Publication Type:Journal Article
Source:Canadian MineralogistCanadian MineralogistCanadian Mineralogist, Volume 52, Number 3, p.453-471 (2014)
Keywords:aerosols, bearing rock coatings, contaminated soils, exafs spectroscopy, heavy-metals, kola-peninsula, lead smelter, metalloids, metals, NICKEL, nw russia, particulate matter, pb-rich, rouyn-noranda, smelter, soil, weathering
Over 10,000 tons of particulate matter (PM) has been emitted over the last 100 years as a result of mining activities in Sudbury, Ontario, Canada. Much of the PM has been deposited in the local soils, causing elevated concentrations of Cu, Ni, Zn, Se, As, and Pb.

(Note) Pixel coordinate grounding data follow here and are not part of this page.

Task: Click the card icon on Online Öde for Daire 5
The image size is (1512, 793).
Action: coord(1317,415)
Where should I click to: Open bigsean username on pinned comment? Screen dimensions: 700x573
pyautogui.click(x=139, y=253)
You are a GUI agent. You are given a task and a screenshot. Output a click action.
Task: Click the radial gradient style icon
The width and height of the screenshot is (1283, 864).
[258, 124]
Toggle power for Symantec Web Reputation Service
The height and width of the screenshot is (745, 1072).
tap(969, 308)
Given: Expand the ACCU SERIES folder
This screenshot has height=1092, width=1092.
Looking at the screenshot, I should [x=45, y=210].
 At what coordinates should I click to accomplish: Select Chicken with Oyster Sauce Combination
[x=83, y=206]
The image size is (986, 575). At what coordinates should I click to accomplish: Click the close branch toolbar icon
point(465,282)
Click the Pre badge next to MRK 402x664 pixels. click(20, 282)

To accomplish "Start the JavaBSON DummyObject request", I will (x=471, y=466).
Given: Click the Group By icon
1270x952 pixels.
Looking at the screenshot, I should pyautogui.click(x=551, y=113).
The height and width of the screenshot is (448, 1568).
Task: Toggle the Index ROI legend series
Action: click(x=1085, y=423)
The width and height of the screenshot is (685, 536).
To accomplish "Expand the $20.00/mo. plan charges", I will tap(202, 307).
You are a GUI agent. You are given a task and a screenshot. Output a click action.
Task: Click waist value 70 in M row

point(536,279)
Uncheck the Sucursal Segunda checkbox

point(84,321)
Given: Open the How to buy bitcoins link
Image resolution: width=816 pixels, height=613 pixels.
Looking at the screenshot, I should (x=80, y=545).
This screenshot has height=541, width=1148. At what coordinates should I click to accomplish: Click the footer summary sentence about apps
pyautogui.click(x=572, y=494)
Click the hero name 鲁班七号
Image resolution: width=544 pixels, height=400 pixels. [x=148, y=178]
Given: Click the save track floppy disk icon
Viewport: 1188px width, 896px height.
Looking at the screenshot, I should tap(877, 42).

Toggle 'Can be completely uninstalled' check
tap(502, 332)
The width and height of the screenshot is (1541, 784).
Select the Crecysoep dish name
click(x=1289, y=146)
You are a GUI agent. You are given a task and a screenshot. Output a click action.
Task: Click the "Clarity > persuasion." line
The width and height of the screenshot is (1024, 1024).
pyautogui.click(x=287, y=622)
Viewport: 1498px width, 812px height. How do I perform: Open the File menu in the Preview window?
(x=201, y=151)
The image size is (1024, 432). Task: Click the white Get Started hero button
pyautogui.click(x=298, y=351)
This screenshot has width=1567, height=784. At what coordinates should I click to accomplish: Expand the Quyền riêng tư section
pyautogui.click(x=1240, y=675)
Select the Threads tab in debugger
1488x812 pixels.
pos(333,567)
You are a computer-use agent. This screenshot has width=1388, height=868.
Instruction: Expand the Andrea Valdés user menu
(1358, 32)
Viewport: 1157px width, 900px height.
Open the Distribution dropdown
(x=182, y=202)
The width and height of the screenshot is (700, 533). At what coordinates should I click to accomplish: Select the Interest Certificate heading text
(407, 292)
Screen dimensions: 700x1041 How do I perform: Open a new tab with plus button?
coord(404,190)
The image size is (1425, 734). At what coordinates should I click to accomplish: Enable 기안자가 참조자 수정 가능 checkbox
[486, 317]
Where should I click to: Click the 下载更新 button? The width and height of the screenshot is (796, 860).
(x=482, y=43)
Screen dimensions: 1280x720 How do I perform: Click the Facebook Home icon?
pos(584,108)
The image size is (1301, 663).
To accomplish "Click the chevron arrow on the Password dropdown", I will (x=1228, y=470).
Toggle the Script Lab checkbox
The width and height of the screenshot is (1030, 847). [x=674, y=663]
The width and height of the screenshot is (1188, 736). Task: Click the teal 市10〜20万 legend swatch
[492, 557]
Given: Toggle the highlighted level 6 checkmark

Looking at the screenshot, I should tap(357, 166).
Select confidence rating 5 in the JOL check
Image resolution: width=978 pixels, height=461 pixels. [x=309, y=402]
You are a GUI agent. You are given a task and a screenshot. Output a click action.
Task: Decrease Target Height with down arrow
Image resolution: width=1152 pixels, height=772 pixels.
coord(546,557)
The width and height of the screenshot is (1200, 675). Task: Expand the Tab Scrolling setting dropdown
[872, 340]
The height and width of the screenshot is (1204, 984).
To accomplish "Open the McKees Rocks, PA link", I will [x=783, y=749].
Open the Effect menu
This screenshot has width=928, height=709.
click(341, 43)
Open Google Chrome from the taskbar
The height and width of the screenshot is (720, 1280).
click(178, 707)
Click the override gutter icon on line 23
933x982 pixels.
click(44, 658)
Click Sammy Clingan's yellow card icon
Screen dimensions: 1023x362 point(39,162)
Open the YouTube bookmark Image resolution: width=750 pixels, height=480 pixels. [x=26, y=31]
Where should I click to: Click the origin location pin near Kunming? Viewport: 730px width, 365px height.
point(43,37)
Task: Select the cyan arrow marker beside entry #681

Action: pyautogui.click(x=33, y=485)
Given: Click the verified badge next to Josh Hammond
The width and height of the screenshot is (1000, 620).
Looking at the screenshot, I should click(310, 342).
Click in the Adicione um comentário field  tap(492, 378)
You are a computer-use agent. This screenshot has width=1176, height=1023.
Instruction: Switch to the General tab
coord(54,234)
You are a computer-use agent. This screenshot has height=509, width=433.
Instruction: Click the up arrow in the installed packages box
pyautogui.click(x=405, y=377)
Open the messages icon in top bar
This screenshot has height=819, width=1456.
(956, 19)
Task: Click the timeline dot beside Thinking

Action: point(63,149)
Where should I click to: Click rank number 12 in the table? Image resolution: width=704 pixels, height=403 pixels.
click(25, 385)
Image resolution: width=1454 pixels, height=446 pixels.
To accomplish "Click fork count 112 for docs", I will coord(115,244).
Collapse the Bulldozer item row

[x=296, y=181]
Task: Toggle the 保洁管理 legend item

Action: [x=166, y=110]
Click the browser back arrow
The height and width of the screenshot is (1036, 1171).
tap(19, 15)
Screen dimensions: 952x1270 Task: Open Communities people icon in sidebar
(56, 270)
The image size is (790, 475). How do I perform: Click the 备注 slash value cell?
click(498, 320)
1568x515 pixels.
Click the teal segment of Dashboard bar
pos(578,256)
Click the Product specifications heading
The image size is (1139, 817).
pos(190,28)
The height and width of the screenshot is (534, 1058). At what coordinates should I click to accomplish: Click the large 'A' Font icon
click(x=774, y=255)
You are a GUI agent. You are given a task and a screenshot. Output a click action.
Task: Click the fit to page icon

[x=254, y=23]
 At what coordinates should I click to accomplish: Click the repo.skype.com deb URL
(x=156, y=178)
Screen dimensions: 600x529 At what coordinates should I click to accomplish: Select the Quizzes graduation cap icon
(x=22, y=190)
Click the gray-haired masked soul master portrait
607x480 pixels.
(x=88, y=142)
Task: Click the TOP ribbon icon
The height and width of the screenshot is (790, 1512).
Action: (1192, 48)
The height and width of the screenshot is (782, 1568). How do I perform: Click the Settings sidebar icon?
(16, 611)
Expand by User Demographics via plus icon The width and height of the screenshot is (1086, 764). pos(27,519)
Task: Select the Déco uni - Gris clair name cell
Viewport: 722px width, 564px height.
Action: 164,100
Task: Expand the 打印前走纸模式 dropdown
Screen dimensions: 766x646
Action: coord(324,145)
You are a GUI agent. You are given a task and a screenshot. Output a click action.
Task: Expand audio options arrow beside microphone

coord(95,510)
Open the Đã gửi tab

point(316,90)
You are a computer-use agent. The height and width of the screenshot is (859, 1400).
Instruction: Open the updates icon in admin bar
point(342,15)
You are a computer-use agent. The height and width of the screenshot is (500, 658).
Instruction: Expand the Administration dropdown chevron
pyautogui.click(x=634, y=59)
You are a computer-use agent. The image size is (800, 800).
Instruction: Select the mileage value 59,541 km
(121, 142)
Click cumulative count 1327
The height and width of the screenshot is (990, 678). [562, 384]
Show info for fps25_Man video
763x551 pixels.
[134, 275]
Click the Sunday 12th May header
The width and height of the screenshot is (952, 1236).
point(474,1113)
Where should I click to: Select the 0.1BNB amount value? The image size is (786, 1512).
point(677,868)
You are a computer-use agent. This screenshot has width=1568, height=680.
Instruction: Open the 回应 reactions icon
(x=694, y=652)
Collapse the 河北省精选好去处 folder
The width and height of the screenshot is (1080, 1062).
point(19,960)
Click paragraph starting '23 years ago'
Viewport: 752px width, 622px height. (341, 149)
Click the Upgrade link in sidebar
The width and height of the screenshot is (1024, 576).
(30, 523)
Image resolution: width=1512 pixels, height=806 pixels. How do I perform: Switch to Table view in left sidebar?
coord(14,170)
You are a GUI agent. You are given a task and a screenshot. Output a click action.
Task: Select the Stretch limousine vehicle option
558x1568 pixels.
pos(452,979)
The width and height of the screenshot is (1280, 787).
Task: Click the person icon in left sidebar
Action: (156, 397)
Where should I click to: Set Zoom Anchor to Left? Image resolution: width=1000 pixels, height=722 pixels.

The goal of this study is to determine the distribution of metals and metalloids in PM in order to draw conclusions about their formation, their weathering, and the mobility of these elements in the local soils. The PM and associated secondary phases have been studied using optical microscopy, SEM, micro-Raman spectroscopy, and laser ablation inductively coupled plasma mass spectrometry. Spherical PM forms during the rapid cooling of hot gasses and is predominantly composed of Cu- and Ni-bearing spinel, silicate, and sulfide mineral inclusions. The collision of precursors of spherical PM with aerosols of residual matte and slag results in the formation of metal- and metalloid-rich outer rims on each sphere. These rims, as well as Fe-silicate and spinel minerals in the silicate-oxide matrix, weather to hematite during a dissolution-precipitation process. Metals and metalloids are released during this process in non-stoichiometric proportions relative to their initial concentration in the spinel, as they have different affinities to sorb on surface sites during their diffusion through the hematite precipitate. Metal-bearing sulfide inclusions alter to sulfate and occasionally into oxide minerals, which are enriched in Ni, Co, and Cu. Particulate matter composed of angular sulfide minerals and NiO particulates is often coated with Fe-Al-hydroxide and aluminosilicate minerals. The coatings contain higher trace-metal and metalloid concentrations than the underlying PM and are thus sinks for metals and metalloids released by other types of PM. The mobility of metals and metalloids in the soils decreases in the sequence Zn > Cu > Ni > Pb and is the result of differences in element adsorption affinities and dissolution rates of phases in the PM.